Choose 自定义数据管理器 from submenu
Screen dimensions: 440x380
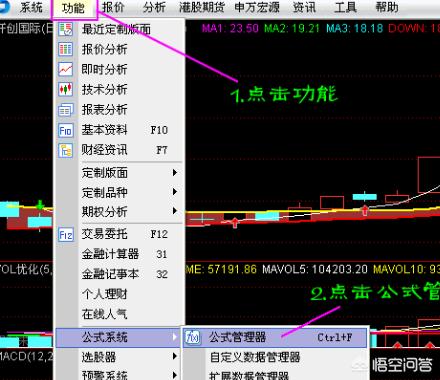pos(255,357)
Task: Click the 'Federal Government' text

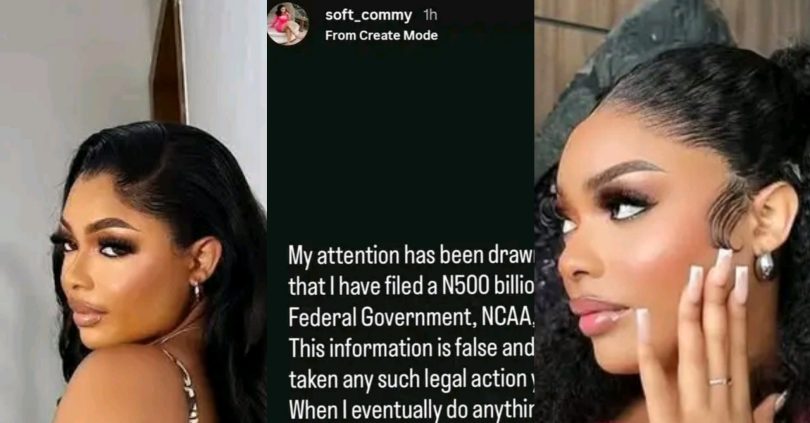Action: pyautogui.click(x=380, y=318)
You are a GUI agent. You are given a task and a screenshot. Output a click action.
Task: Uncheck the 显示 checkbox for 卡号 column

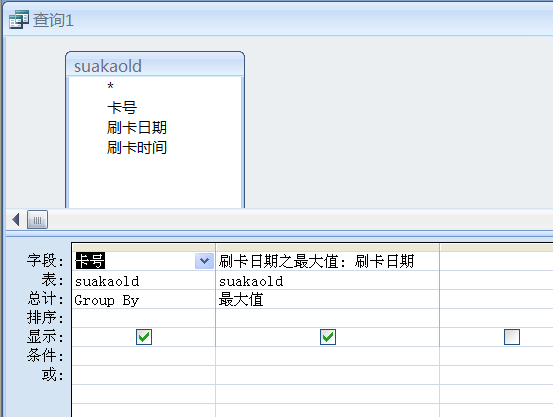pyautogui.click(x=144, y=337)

***

What is required:
Output the material above verbatim, line for line, and leave out the pictures.

Solution to this problem:
Choose 自定义数据管理器 from submenu
Screen dimensions: 440x380
pos(255,357)
Task: Click the 'Federal Government' text

Action: pyautogui.click(x=380, y=318)
You are a GUI agent. You are given a task and a screenshot. Output a click action.
Task: Uncheck the 显示 checkbox for 卡号 column

pyautogui.click(x=144, y=337)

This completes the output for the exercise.